Passage shown ::
#####

My not-my-son is needing to get a reliable car, with VERY little money to work with. Does anyone have any suggestions for vehicles that are genearlly recognized to be good vehicles (he's gone through getting one that turned out to be described as a sort of a nightmare for some people we've heard from... and it turned out to be a sort of a nightmare, so that tracks)? Also, does anyone have any good suggestions as to how to go about finding something decent for less?


  • If you can find a Ford Crown Victoria that he can afford which looks and runs OK, that is the one.
  • Define Very Little Money.

    Forget about brand or model of car. Your not son needs the best maintained car he can find. I suggest looking at unpopular models, like an early 2000s Chevy Cavalier, Ford Taurus, Chevy Malibu that was maintained meticulously by an older driver. Look for a car with repair and maintenance records. The real Gold Standard is finding a car that the exceedingly old owner is selling because she is too old to drive, yet has maintained well because there was never any extra for a new car.

    BTW, I would definitely avoid Hondas and Toyotas. They are expensive to buy used, though they are good cars. I drive a Honda Accord (bought new) and it's an exceptionally reliable car. But the premium for the name in a used car is just too much.
  • +1 to what jtsanders stated.
    A make and model that is supposedly a reliable choice will absolutely NOT be reliable if it has not been maintained properly.

    When buying a "cheap" car, the maintenance that it has received from its previous owners (there could have been many) is the most important factor. So--although this is not necessarily a realistic piece of advice regarding an older, inexpensive car, you should really focus on those that come with full maintenance records. That will almost surely eliminate cars from car lots, and should drive you to look at private sales.

#####

Information shown ::
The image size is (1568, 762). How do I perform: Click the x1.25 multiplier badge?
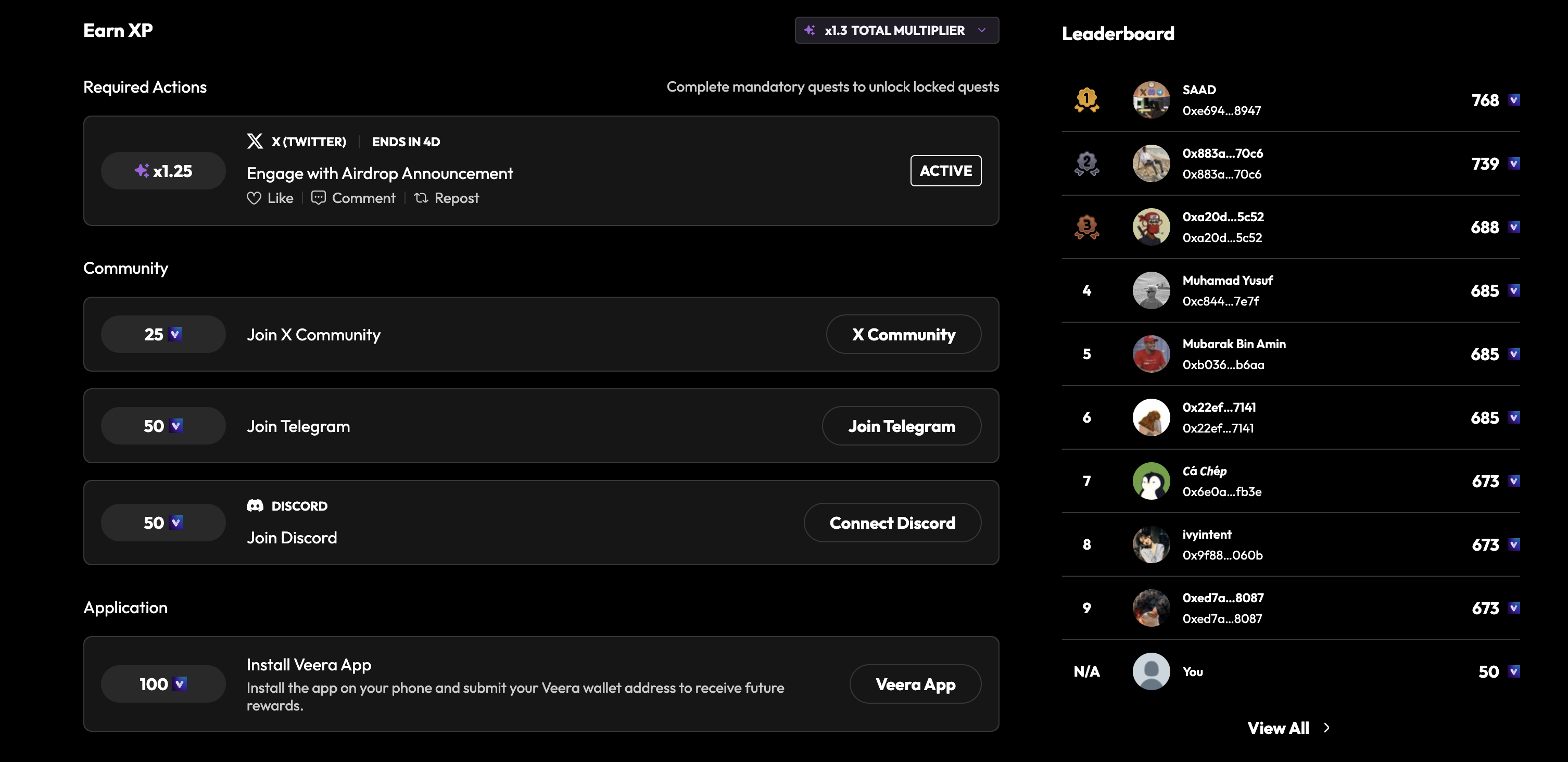(163, 171)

#####

Problem statement :: From the discussion about finding a cheap, reliable car, transcribe word for word the part that begins with the words "Forget about brand" and ends with "been maintained properly.".

The solution ::
Forget about brand or model of car. Your not son needs the best maintained car he can find. I suggest looking at unpopular models, like an early 2000s Chevy Cavalier, Ford Taurus, Chevy Malibu that was maintained meticulously by an older driver. Look for a car with repair and maintenance records. The real Gold Standard is finding a car that the exceedingly old owner is selling because she is too old to drive, yet has maintained well because there was never any extra for a new car.

    BTW, I would definitely avoid Hondas and Toyotas. They are expensive to buy used, though they are good cars. I drive a Honda Accord (bought new) and it's an exceptionally reliable car. But the premium for the name in a used car is just too much.
  • +1 to what jtsanders stated.
    A make and model that is supposedly a reliable choice will absolutely NOT be reliable if it has not been maintained properly.